En Europe, cette île veut abolir la notion de temps

En Europe, cette île veut abolir la notion de temps

L'île norvégienne de Sommarøy.

Les habitants de l'île de Sommarøy, en Norvège, militent pour abolir la notion de temps pour disposer de plus de flexibilité dans les horaires de travail et d'école afin de profiter au mieux de leurs longues journées d'été.

La population de cette île située au nord du cercle polaire arctique, où le soleil ne se couche pas pendant 69 jours, s’efforce de supprimer les heures de travail traditionnelles et le « chronométrage conventionnel » pendant la période du soleil de minuit qui dure du 18 mai au 26 juillet, a déclaré mercredi Kjell Ove Hveding, à l’origine de la campagne « Sommarøy: Let’s stop time ».

Le 13 juin, Hveding avait rencontré un législateur norvégien pour présenter une pétition signée par des dizaines d’habitants de l’île et réclamer la création d’une « zone libre de temps », ainsi que pour discuter de ses défis pratiques et juridiques.

Ne pas avoir d’horloge « est une excellente solution »

« Pour beaucoup d’entre nous, mettre cela par écrit signifierait simplement formaliser quelque chose que nous pratiquons depuis des générations: c’est-à-dire une vie libre et hors du temps », a expliqué M. Hveding.

Ne pas avoir d’horloge « est une excellente solution, mais nous ne deviendrons probablement pas une zone totalement libre de temps car ce serait trop complexe », a souligné Hveding, ajoutant que « nous avons mis l’élément temps à l’ordre du jour, et nous aurions peut-être plus de flexibilité pour nous adapter à la lumière du jour ».

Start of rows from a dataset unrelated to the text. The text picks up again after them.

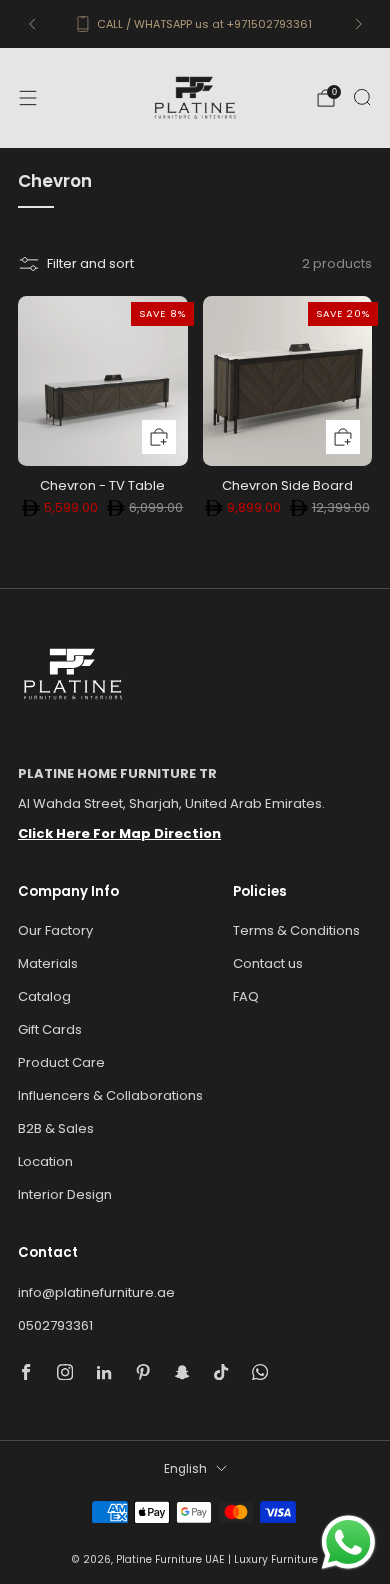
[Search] (362, 97)
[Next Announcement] (359, 24)
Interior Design (65, 1194)
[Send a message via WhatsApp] (348, 1542)
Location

« L’idée est aussi de se détendre. J’ai vu des personnes souffrant de stress parce qu’elles étaient pressées par le temps », a-t-il noté.

Située à l’ouest de Tromsø, l’île, dont le nom signifie littéralement Summer Island (L’île d’été), compte une population de 350 habitants. La pêche et le tourisme sont ses principales industries.

L’année dernière, la Finlande a fait pression pour l’abolition de l’heure d’été de l’Union européenne après qu’une initiative citoyenne eut recueilli plus de 70.000 signatures.